Start of Provided data
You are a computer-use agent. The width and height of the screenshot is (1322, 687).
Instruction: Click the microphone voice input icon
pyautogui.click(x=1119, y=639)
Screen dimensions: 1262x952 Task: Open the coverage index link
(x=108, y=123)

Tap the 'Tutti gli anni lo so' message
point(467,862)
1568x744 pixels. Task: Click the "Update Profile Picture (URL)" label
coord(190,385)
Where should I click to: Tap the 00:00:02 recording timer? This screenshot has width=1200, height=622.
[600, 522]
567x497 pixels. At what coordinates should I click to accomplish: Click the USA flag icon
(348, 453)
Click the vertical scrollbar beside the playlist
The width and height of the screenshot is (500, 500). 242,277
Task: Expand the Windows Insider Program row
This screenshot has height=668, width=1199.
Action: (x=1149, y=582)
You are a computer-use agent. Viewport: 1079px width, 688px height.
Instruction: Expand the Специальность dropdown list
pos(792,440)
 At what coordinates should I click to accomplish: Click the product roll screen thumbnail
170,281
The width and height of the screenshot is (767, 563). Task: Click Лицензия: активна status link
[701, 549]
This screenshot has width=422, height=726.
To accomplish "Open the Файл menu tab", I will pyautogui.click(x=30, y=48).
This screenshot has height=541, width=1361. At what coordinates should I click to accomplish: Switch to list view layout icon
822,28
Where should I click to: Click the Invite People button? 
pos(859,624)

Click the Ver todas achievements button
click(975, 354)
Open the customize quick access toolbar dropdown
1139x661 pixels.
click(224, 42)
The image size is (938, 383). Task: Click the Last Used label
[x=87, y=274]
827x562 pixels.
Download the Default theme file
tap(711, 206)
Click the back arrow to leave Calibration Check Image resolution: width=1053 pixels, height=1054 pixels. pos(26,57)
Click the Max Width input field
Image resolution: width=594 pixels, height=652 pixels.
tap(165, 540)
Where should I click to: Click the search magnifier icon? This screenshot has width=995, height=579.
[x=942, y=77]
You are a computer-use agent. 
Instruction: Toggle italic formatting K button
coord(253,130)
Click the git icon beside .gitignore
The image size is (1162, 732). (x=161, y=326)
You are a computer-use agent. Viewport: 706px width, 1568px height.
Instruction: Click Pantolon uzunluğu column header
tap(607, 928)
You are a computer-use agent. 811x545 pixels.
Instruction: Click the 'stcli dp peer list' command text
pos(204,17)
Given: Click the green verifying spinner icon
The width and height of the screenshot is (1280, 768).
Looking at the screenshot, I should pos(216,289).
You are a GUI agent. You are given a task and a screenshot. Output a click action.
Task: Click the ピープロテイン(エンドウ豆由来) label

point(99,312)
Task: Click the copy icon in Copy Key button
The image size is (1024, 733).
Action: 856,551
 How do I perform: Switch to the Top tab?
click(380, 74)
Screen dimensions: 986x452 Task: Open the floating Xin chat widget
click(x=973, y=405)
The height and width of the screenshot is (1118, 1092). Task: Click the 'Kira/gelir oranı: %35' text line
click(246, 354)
End of Provided data
_Task to carry out_
A word-for-word restatement of every record above is expected.

_Answer to the exercise_
You are a computer-use agent. The width and height of the screenshot is (1322, 687).
Instruction: Click the microphone voice input icon
pyautogui.click(x=1119, y=639)
Screen dimensions: 1262x952 Task: Open the coverage index link
(x=108, y=123)

Tap the 'Tutti gli anni lo so' message
point(467,862)
1568x744 pixels. Task: Click the "Update Profile Picture (URL)" label
coord(190,385)
Where should I click to: Tap the 00:00:02 recording timer? This screenshot has width=1200, height=622.
[600, 522]
567x497 pixels. At what coordinates should I click to accomplish: Click the USA flag icon
(348, 453)
Click the vertical scrollbar beside the playlist
The width and height of the screenshot is (500, 500). 242,277
Task: Expand the Windows Insider Program row
This screenshot has height=668, width=1199.
Action: (x=1149, y=582)
You are a computer-use agent. Viewport: 1079px width, 688px height.
Instruction: Expand the Специальность dropdown list
pos(792,440)
 At what coordinates should I click to accomplish: Click the product roll screen thumbnail
170,281
The width and height of the screenshot is (767, 563). Task: Click Лицензия: активна status link
[701, 549]
This screenshot has width=422, height=726.
To accomplish "Open the Файл menu tab", I will pyautogui.click(x=30, y=48).
This screenshot has height=541, width=1361. At what coordinates should I click to accomplish: Switch to list view layout icon
822,28
Where should I click to: Click the Invite People button? 
pos(859,624)

Click the Ver todas achievements button
click(975, 354)
Open the customize quick access toolbar dropdown
1139x661 pixels.
click(224, 42)
The image size is (938, 383). Task: Click the Last Used label
[x=87, y=274]
827x562 pixels.
Download the Default theme file
tap(711, 206)
Click the back arrow to leave Calibration Check Image resolution: width=1053 pixels, height=1054 pixels. pos(26,57)
Click the Max Width input field
Image resolution: width=594 pixels, height=652 pixels.
tap(165, 540)
Where should I click to: Click the search magnifier icon? This screenshot has width=995, height=579.
[x=942, y=77]
You are a computer-use agent. 
Instruction: Toggle italic formatting K button
coord(253,130)
Click the git icon beside .gitignore
The image size is (1162, 732). (x=161, y=326)
You are a computer-use agent. Viewport: 706px width, 1568px height.
Instruction: Click Pantolon uzunluğu column header
tap(607, 928)
You are a computer-use agent. 811x545 pixels.
Instruction: Click the 'stcli dp peer list' command text
pos(204,17)
Given: Click the green verifying spinner icon
The width and height of the screenshot is (1280, 768).
Looking at the screenshot, I should pos(216,289).
You are a GUI agent. You are given a task and a screenshot. Output a click action.
Task: Click the ピープロテイン(エンドウ豆由来) label

point(99,312)
Task: Click the copy icon in Copy Key button
The image size is (1024, 733).
Action: 856,551
 How do I perform: Switch to the Top tab?
click(380, 74)
Screen dimensions: 986x452 Task: Open the floating Xin chat widget
click(x=973, y=405)
The height and width of the screenshot is (1118, 1092). Task: Click the 'Kira/gelir oranı: %35' text line
click(246, 354)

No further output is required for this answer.